## START PAGE EXCERPT

P/S  Someone above it states 160 ounces salad for 10 to 15 people ? this is way to much160 ounces is 10 Pounds..more then enough for 40 guest at least


----------



## shroomgirl (Aug 11, 2000)

10# of green salad?  that'll serve a whole lotta folks....even entree size.


----------



## cnchef (Jul 28, 2010)

Wow. When I said a 160 oz bowl, that refers to the size of the salad bowl by volume.Not 10 lb of salad!!


----------



## chefbillyb (Feb 8, 2009)

shroomgirl said:


> 10# of green salad? that'll serve a whole lotta folks....even entree size.


Shroom, he was talking about a buffet at a Rabbit Convention............


----------



## titomike (May 20, 2009)

CNChef said:


> Wow. When I said a 160 oz bowl, that refers to the size of the salad bowl by volume.Not 10 lb of salad!!


See....this is why you should go metric! /img/vbsmilies/smilies/tongue.gif


----------



## lentil (Sep 8, 2003)

So, how many ounces of salad (greens only) would you expect to use for each first course serving?


----------



## petemccracken (Sep 18, 2008)

## END PAGE EXCERPT

YOUR TASKS:
1. Convert the rows below, from the first one through the line containing "Action: pyautogui.click(x=132, y=416)", into a JSON list of strings with one string per line and no blank lines.
2. Carry on the forum thread about salad quantities from the point where it stops.

## START PROVIDED RECORDS

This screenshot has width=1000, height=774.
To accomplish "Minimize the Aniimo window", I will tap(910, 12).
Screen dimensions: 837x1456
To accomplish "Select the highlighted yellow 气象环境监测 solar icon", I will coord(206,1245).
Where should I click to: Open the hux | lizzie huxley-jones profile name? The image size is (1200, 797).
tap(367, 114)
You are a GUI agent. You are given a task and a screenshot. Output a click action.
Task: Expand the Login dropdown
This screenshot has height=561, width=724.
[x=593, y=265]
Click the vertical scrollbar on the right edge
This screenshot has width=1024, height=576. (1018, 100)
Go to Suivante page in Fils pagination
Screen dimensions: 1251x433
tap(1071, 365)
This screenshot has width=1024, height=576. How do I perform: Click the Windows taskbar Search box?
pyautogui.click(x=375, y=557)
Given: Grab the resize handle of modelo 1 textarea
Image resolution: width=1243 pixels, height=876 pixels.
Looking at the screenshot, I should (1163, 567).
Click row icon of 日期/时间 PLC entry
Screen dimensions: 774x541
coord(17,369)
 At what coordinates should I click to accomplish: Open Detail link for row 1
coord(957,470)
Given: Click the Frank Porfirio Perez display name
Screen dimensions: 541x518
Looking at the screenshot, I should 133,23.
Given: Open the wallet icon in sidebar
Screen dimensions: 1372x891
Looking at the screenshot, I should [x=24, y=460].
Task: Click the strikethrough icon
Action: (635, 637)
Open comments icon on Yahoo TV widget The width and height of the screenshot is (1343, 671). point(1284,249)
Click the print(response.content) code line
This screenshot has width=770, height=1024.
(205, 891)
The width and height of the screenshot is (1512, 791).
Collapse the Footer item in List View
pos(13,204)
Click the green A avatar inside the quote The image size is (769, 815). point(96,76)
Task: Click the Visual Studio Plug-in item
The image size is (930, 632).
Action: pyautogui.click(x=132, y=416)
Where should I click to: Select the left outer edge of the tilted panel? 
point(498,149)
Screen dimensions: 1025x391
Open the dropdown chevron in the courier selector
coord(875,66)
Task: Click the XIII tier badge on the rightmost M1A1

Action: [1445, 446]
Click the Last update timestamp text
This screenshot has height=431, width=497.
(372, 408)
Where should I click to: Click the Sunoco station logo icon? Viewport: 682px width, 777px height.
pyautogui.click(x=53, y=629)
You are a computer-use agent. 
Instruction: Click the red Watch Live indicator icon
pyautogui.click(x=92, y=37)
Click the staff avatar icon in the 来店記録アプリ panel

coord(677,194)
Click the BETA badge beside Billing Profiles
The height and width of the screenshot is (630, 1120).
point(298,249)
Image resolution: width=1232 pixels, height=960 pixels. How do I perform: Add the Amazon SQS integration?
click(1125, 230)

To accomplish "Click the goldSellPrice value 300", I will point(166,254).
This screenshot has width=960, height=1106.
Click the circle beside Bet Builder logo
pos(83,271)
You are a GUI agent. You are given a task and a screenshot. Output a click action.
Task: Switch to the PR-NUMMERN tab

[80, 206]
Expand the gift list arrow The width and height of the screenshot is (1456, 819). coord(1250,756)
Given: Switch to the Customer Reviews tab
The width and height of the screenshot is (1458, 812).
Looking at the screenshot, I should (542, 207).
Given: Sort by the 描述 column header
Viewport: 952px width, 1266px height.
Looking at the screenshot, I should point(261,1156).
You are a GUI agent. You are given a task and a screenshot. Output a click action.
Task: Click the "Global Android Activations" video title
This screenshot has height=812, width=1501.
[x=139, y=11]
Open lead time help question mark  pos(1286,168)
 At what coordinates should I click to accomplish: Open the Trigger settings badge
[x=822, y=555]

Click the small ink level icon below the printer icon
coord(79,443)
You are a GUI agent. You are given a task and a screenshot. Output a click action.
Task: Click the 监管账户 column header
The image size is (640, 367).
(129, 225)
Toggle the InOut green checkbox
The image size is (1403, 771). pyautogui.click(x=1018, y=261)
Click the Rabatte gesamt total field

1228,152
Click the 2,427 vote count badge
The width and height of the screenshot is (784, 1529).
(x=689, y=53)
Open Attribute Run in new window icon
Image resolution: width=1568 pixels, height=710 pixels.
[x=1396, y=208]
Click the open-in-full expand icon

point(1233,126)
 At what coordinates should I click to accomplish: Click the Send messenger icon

## END PROVIDED RECORDS

OUTPUTS BY TASK:
1.
[
  "This screenshot has width=1000, height=774.",
  "To accomplish \"Minimize the Aniimo window\", I will tap(910, 12).",
  "Screen dimensions: 837x1456",
  "To accomplish \"Select the highlighted yellow 气象环境监测 solar icon\", I will coord(206,1245).",
  "Where should I click to: Open the hux | lizzie huxley-jones profile name? The image size is (1200, 797).",
  "tap(367, 114)",
  "You are a GUI agent. You are given a task and a screenshot. Output a click action.",
  "Task: Expand the Login dropdown",
  "This screenshot has height=561, width=724.",
  "[x=593, y=265]",
  "Click the vertical scrollbar on the right edge",
  "This screenshot has width=1024, height=576. (1018, 100)",
  "Go to Suivante page in Fils pagination",
  "Screen dimensions: 1251x433",
  "tap(1071, 365)",
  "This screenshot has width=1024, height=576. How do I perform: Click the Windows taskbar Search box?",
  "pyautogui.click(x=375, y=557)",
  "Given: Grab the resize handle of modelo 1 textarea",
  "Image resolution: width=1243 pixels, height=876 pixels.",
  "Looking at the screenshot, I should (1163, 567).",
  "Click row icon of 日期/时间 PLC entry",
  "Screen dimensions: 774x541",
  "coord(17,369)",
  " At what coordinates should I click to accomplish: Open Detail link for row 1",
  "coord(957,470)",
  "Given: Click the Frank Porfirio Perez display name",
  "Screen dimensions: 541x518",
  "Looking at the screenshot, I should 133,23.",
  "Given: Open the wallet icon in sidebar",
  "Screen dimensions: 1372x891",
  "Looking at the screenshot, I should [x=24, y=460].",
  "Task: Click the strikethrough icon",
  "Action: (635, 637)",
  "Open comments icon on Yahoo TV widget The width and height of the screenshot is (1343, 671). point(1284,249)",
  "Click the print(response.content) code line",
  "This screenshot has width=770, height=1024.",
  "(205, 891)",
  "The width and height of the screenshot is (1512, 791).",
  "Collapse the Footer item in List View",
  "pos(13,204)",
  "Click the green A avatar inside the quote The image size is (769, 815). point(96,76)",
  "Task: Click the Visual Studio Plug-in item",
  "The image size is (930, 632).",
  "Action: pyautogui.click(x=132, y=416)"
]

2.
From "Food for Fifty", it appears that 160 ounces of greens will be enough for 50 people or about 3.2 ounces (weight) per person, in my experience, that works out to about 1 1/2 cups per person.

                    
* Exported from MasterCook *

                         Basic Mixed Green Salad

Recipe By     :
Serving Size  : 50    Preparation Time :0:00
Categories    : Salad

  Amount  Measure       Ingredient -- Preparation Method
--------  ------------  --------------------------------
  7             pounds  Garden salad mix
  3             pounds  romaine lettuce
  1 1/4         quarts  french salad dressing -- or oil and vinegar or Italian dressing

Cut or tear lettuce and other greens into bite-size pieces. (Use sharp steel-bladed knife if greens are cut.)

Just before serving, toss lightly with dressing, or portion greens into individual salad bowls, 3 oz per bowl, and serve with choice of dressings.

Source:
  "Vegetable and Pasta Salad Recipes"
Copyright:
  "© 2004 by Prentice-Hall, Inc."
Yield:
  "10 pounds"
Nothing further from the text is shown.